Então fornecedoras, transportadoras, seguradoras, prestadoras de serviço, que é, né, uma cadeia longa aqui no Brasil. E essas empresas, elas já estão num cenário desafiador, não só essas, né, como todas do Brasil, com juros altos acima de de 2%, projeção de inflação estourando a meta aí acima de 5%. Então já é um cenário desafiador e você traz ainda um elemento a mais para isso. O que pode acontecer, né? As empresas que tiverem diretamente vendas impactadas, diminuição de receita por causa disso, seja por exemplo suspensão até de contratos, elas podem, por um lado, se elas têm planos de expandir, suspender esses planos.

E isso significa também suspender planos de contratação de pessoas. E por outro lado, elas também podem até demitir funcionários se o quadro realmente se agravar. Então isso mexe com emprego e diretamente, né, esse emprego também mexe com o poder de consumo das famílias. Esse é um ponto. Mas a gente também tem o outro ponto que é do preço dos produtos. Como a gente disse, né, nos Estados Unidos é mais óbvio, eles vão sentir mais na pele, mas a gente também, principalmente devido ao câmbio, a gente já vê o dólar oscilando bastante e com o dólar se valorizando, que pode ser aí que aconteça com essa situação, encarece tudo que a gente importa: máquinas, equipamentos, insumos, e inclusive, né, o transporte.
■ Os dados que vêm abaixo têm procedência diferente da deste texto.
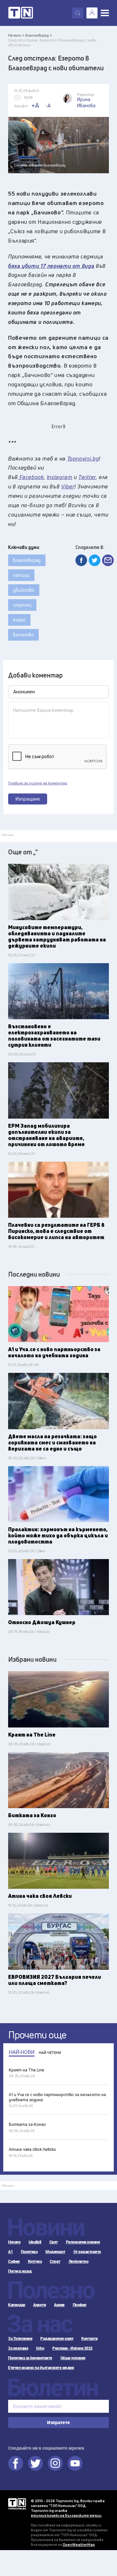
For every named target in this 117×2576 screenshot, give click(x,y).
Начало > (16, 35)
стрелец (22, 605)
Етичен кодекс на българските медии (41, 2367)
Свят (53, 2242)
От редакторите (87, 2252)
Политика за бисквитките (30, 2358)
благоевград (27, 560)
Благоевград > (38, 35)
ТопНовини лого (20, 12)
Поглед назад (20, 2271)
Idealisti (35, 2242)
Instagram (55, 2463)
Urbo (40, 2348)
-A (48, 105)
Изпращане (28, 799)
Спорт (55, 2261)
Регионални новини (83, 2242)
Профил (79, 2305)
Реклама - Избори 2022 (72, 2348)
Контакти (89, 2338)
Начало (14, 2242)
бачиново (23, 635)
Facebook (15, 2463)
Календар (16, 2305)
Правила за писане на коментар (37, 783)
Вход (92, 12)
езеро (19, 620)
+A (35, 105)
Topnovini (17, 2504)
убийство (23, 590)
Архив (59, 2305)
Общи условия (72, 2358)
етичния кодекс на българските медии (66, 2515)
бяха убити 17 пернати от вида (51, 265)
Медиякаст (55, 2252)
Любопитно (79, 2261)
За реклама (18, 2348)
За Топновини (20, 2338)
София (14, 2261)
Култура (35, 2261)
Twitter (35, 2463)
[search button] (77, 12)
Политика (29, 2252)
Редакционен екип (56, 2338)
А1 (10, 2252)
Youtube (75, 2463)
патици (21, 575)
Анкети (39, 2305)
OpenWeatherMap (79, 2544)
Porque a gente é um grande importador de diesel e a nossa principal malha de transporte de bens é o rodoviário. Então é um item, né, o frete, que pode subir também com esse tarifação.

?Voz B

E agora vamos pensar o seguinte: vou à feira logo mais, preço dos alimentos pode afetar a minha feira da semana?

NBNaiara Bertão

Pode sim. É, inclusive já fica a dica aqui: prefiram sempre a feira ao mercado. Tenho feito várias incursões e tô vendo que realmente as feiras costumam ser mais baratas, mas mesmo assim a gente pode ver um aumento também desse tipo de bens. Aí tem a questão do transporte, que eu acho que é a principal, né, que é um custo muito relevante. Então Produtos que sejam transportados por caminhões, então alimentos industrializados ou até mesmo bebidas.
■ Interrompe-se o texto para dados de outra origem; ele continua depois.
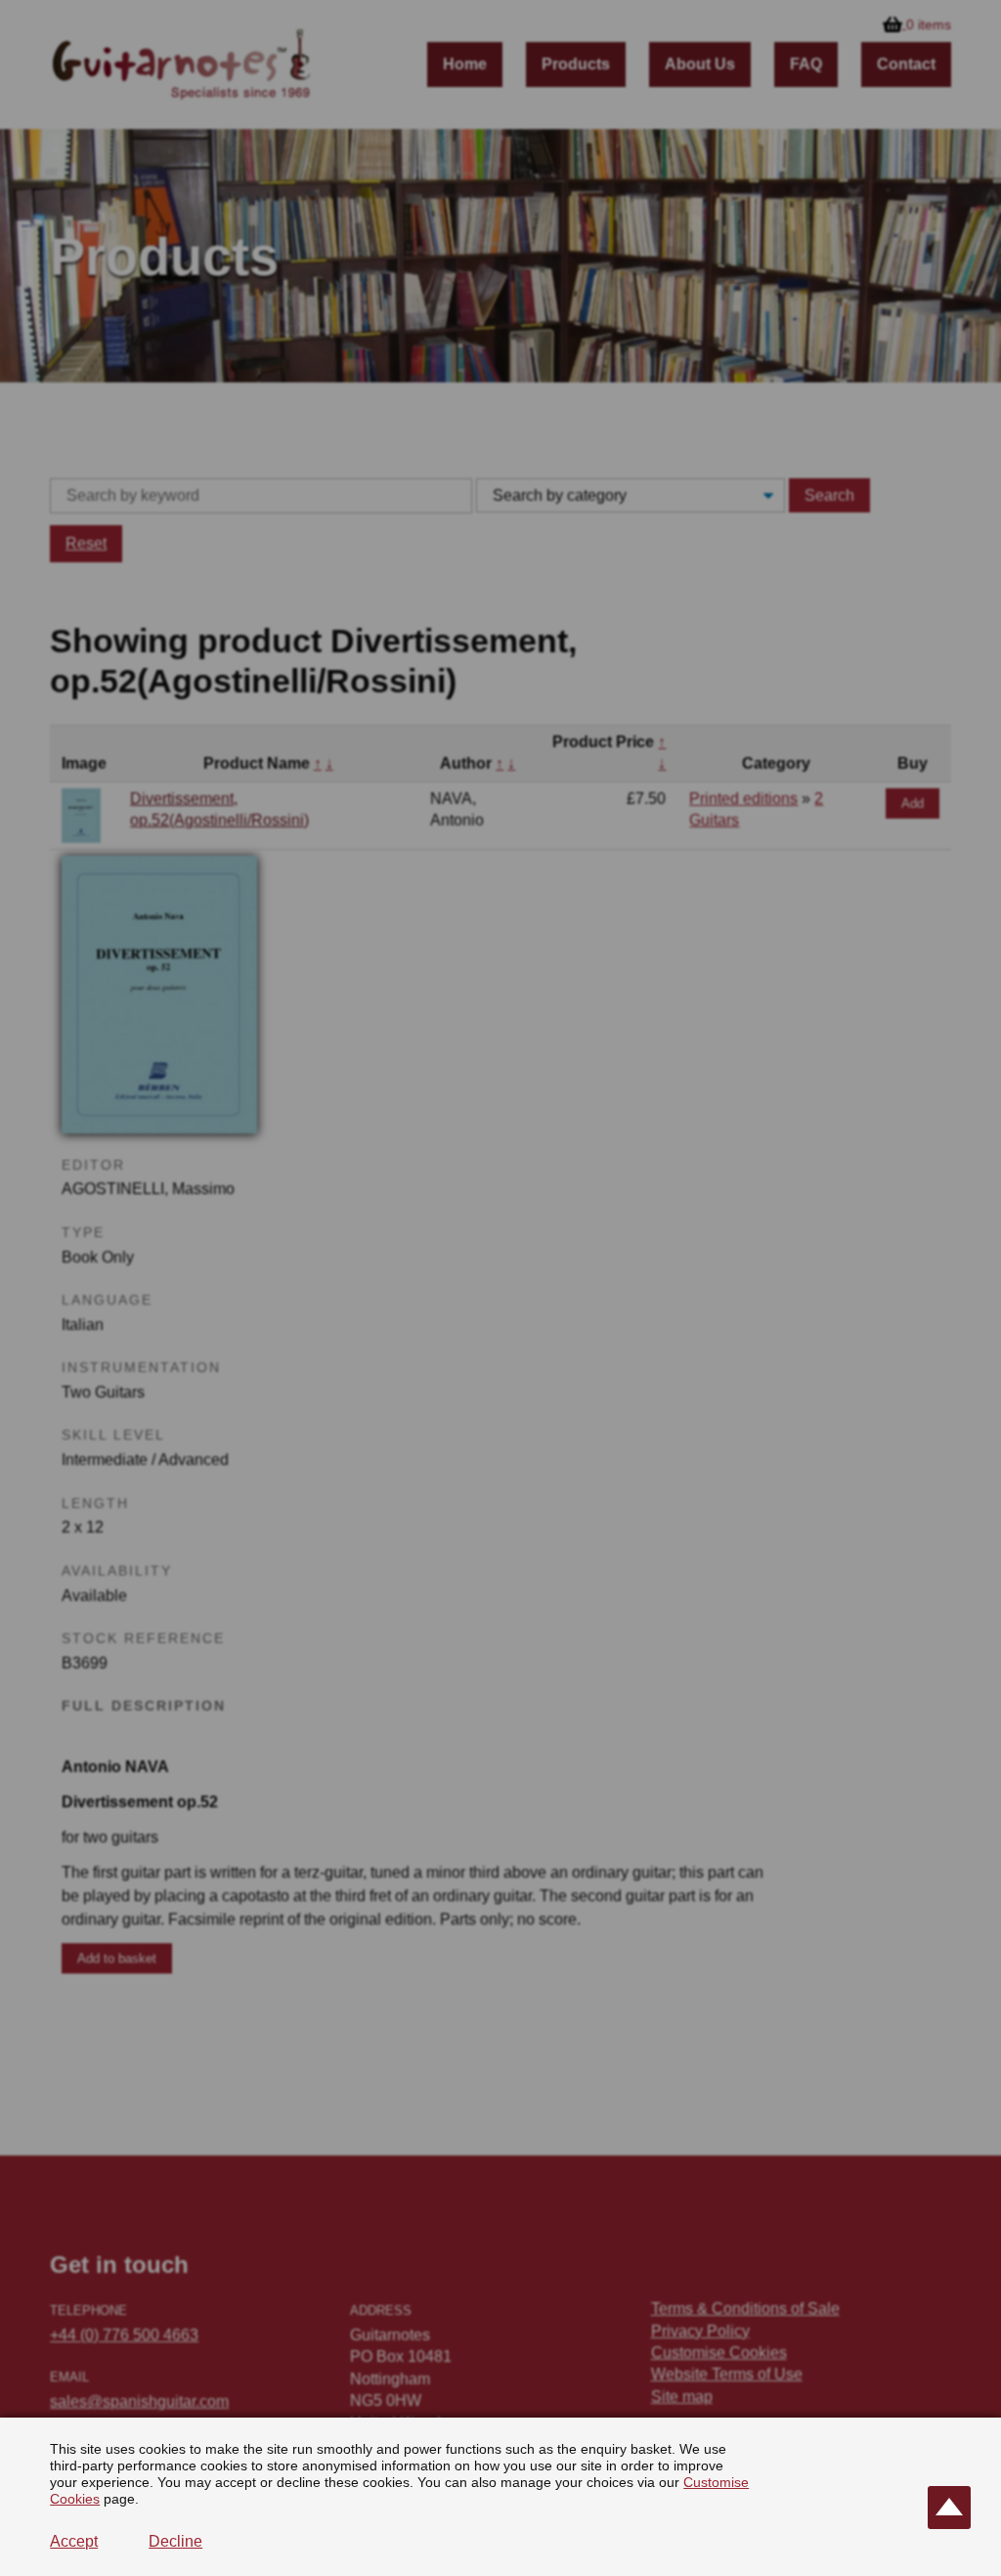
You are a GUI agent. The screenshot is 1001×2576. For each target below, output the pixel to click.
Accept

Na lista ali de possíveis setores que são afetados, até materiais de construção, por exemplo, podem sofrer algum reajuste. Mas especificamente dos alimentos, além dessa questão do transporte, do câmbio, até de produtos importados, a gente tem um outro fator que a gente não para muito para pensar, mas Uma boa parte dos nossos insumos agrícolas, né, principalmente fertilizantes, também é importado. E isso tá no custo do agronegócio.

E esse, o agronegócio não consegue sustentar todo o impacto financeiro. Em algum momento vai ter que repassar esse custo. Então algumas frutas, verduras ou outros itens, né, grãos que usam esse tipo de insumo também podem ser afetados. E acho que vale aqui a gente falar que os alimentos em especial, além dessa questão do tarifação, A gente tem também a influência do El Niño, que é um assunto que a gente vai ouvir falar bastante esse semestre.

Ele já começou, que é, né, um evento climático extremo e que altera severamente os padrões de chuva e temperatura. Então safras de grãos, e aí a gente fala arroz, soja, por exemplo, além do café, cacau, cana-de-açúcar, podem ser muito impactados esse ano. Então esses itens provavelmente também vão sofrer oscilação de preço aí nos próximos meses. Qual que é a dica aqui? Além de, né, buscar feiras e opções mais em conta, sempre comparar mesmo aonde comprar, também fazer uma reserva.

Eu acho que cada vez mais isso é relevante, a gente vem falando aqui, mas segurar um pouco os gastos, fazer essa reserva de segurança justamente para, prevendo aí que possivelmente a gente vai ter aumento de custo lá na frente, para Para a gente não se endividar, né? E não rolar cartão de crédito como tem sido comum, infelizmente. Então não é um ano tranquilo para o bolso do brasileiro. A gente tem que se planejar e, se possível, guardar dinheiro. Muito bem.

NBNaiara Bertão

Naira Bertão conosco no fim das contas, falando sobre o impacto desse tarifação no seu bolso. Obrigada, Nai. Um beijo para você. Até a semana que vem.